The plan was an abject failure for the first 45 minutes, sent into tatters by Fabian Frei's terrific opener and flung out the window by Rodgers at the half. On came pace in the form of Lazar Markovic and Alberto Moreno, with the former lasting only 15 minutes before earning a red card for an ill-advised swing of the arm toward Behrang Safari. The latter acquitted himself well getting forward and did what was necessary defensively as part of a collective effort down the stretch that almost won it for Liverpool.

But Rodgers can't rely on the almost won it part, because that's not sustainable and doesn't afford the opportunity for any lessons learned. They need to draw on an hour in which they were bettered by the opposition technically and tactically, not a chaotic and emotionally-driven ten minutes that almost saved them. An hour that saw Liverpool swung to the opposite end of the spectrum from last year's side, one that likely would have gleefully traded goals with the likes of Basel and Ludogorets and maybe even a few with Real Madrid, to this year's, one that was set up to avoid failure on a night that demanded they actively secure success.

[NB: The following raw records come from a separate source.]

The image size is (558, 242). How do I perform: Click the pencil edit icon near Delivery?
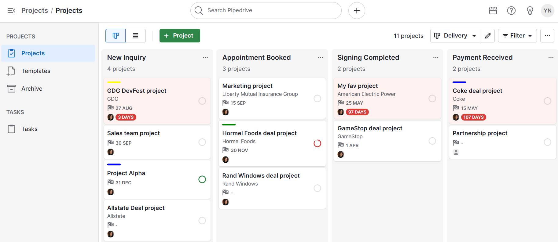(x=487, y=35)
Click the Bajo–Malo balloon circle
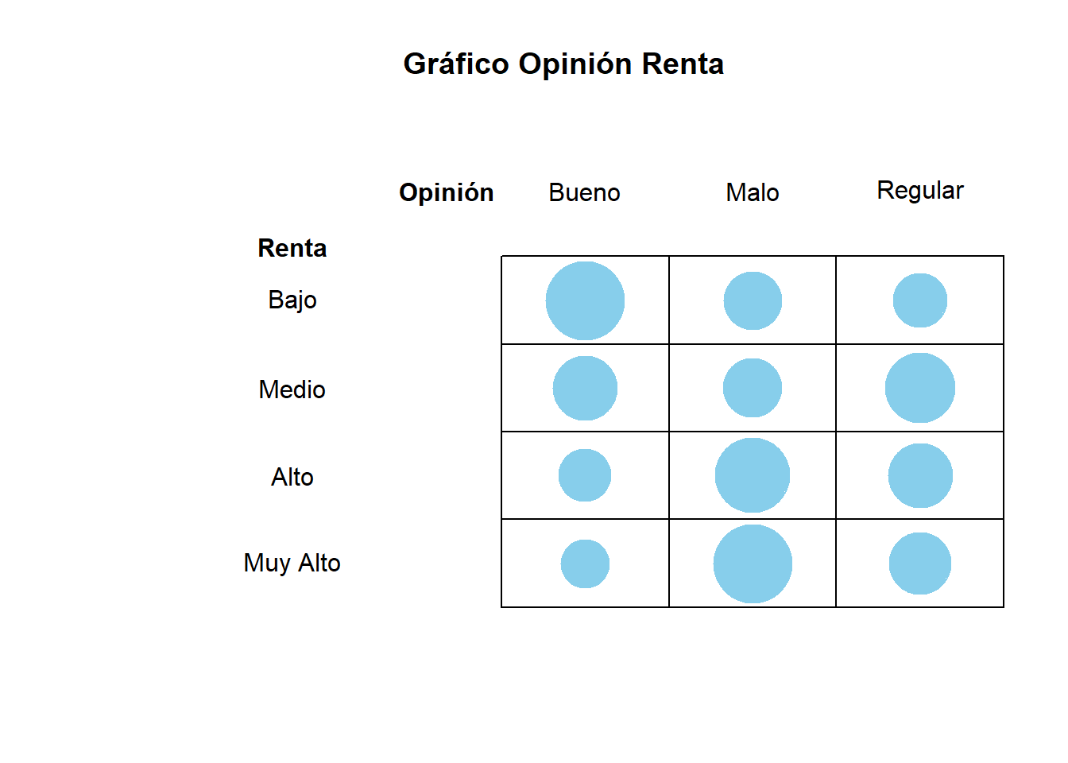The width and height of the screenshot is (1068, 763). (753, 300)
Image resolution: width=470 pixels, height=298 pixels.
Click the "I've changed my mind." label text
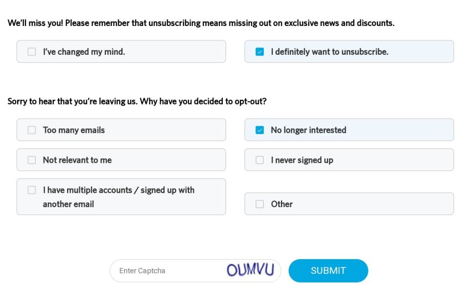pos(84,52)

Maybe it's a good thing that the rest of Liverpool's season won't provide more situations like last night's. Late heroics and wild scrambles to keep hope alive teach us little, and the time that's left will surely give us a better idea of whether or not Rodgers have learned any lessons from what's been an underwhelming three months. Big fixtures against United and Arsenal loom on the immediate horizon, but the League Cup tie at Bournemouth, the Friday night at Burnley, and the home fixtures against the likes of Leicester and West Ham will provide just as much, if not more, in the way of evidence for growth.

Those lessons need to be ones of balance between hair-on-fire aggression and a selection that neuters Liverpool's pace and creativity going forward. Ones that are more inclusive of promising, effective squad members and those who can provide something different when the status quo isn't working.

And, ultimately, ones that see Liverpool far more successful than they've been of late. Their season--and Brendan Rodgers' tenure as manager--will depend on it.